Problem statement - Write only the number of lines below in which "each" occurs.

Exercise inputs -
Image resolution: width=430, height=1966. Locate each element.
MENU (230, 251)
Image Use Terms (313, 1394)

==

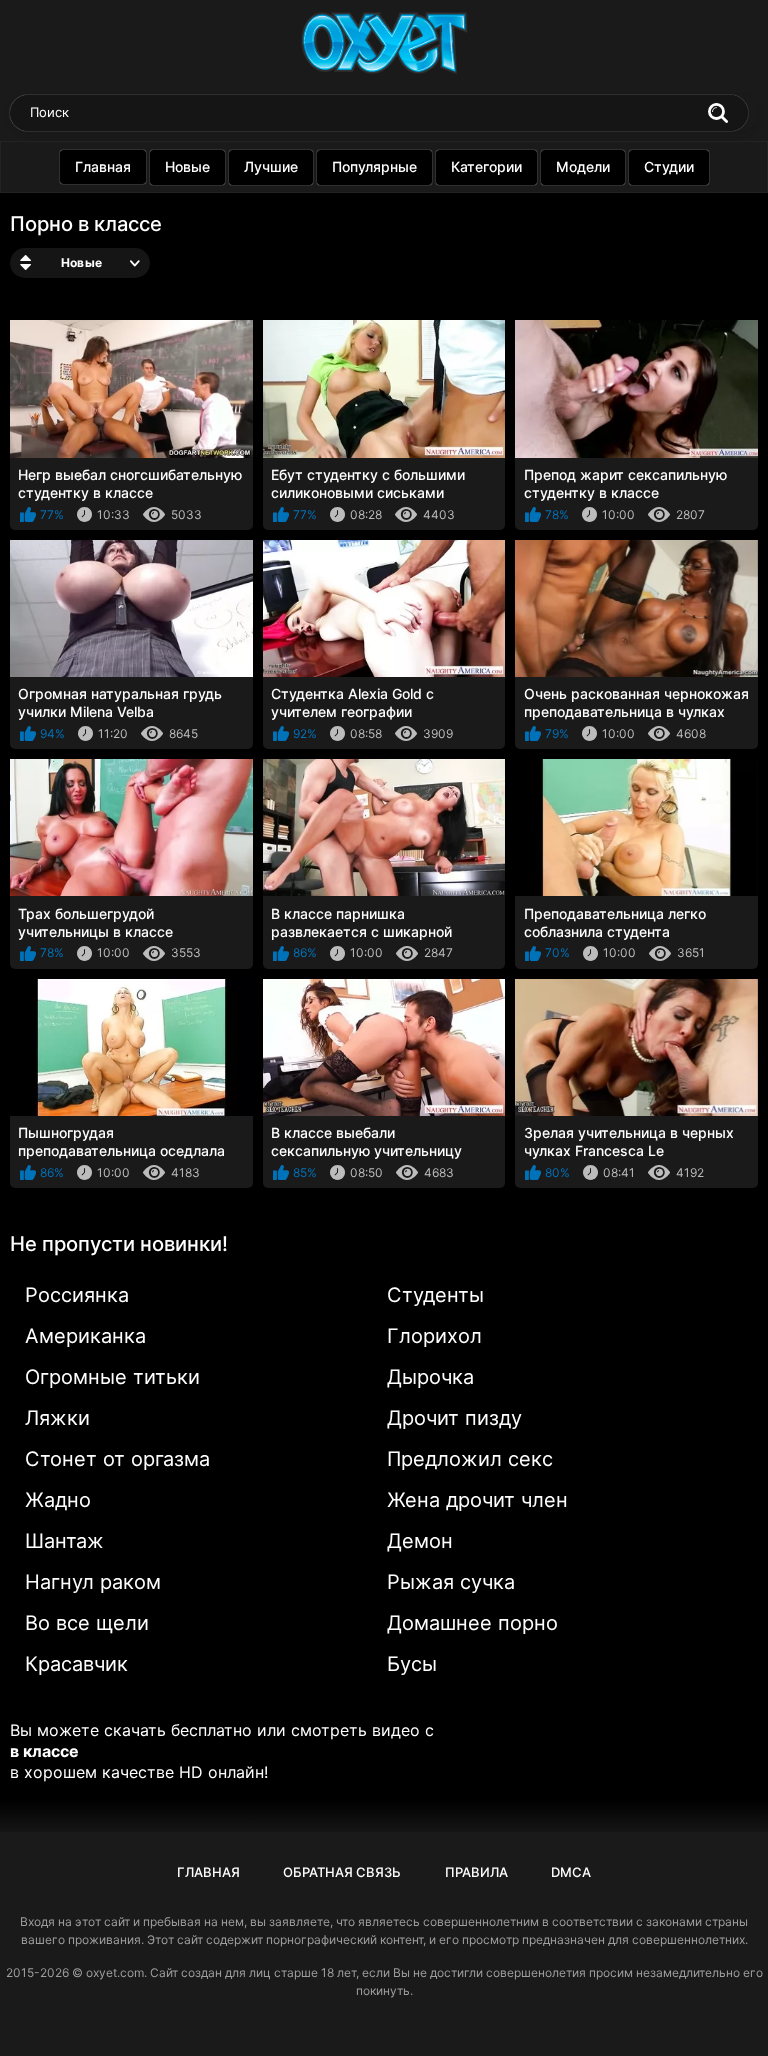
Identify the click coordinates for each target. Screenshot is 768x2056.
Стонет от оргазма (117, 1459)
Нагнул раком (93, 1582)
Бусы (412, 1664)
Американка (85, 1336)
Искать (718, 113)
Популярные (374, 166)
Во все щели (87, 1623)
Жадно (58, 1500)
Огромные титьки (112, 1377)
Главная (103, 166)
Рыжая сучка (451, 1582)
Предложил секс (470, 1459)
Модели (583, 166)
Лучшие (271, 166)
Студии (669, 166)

Answer box - 2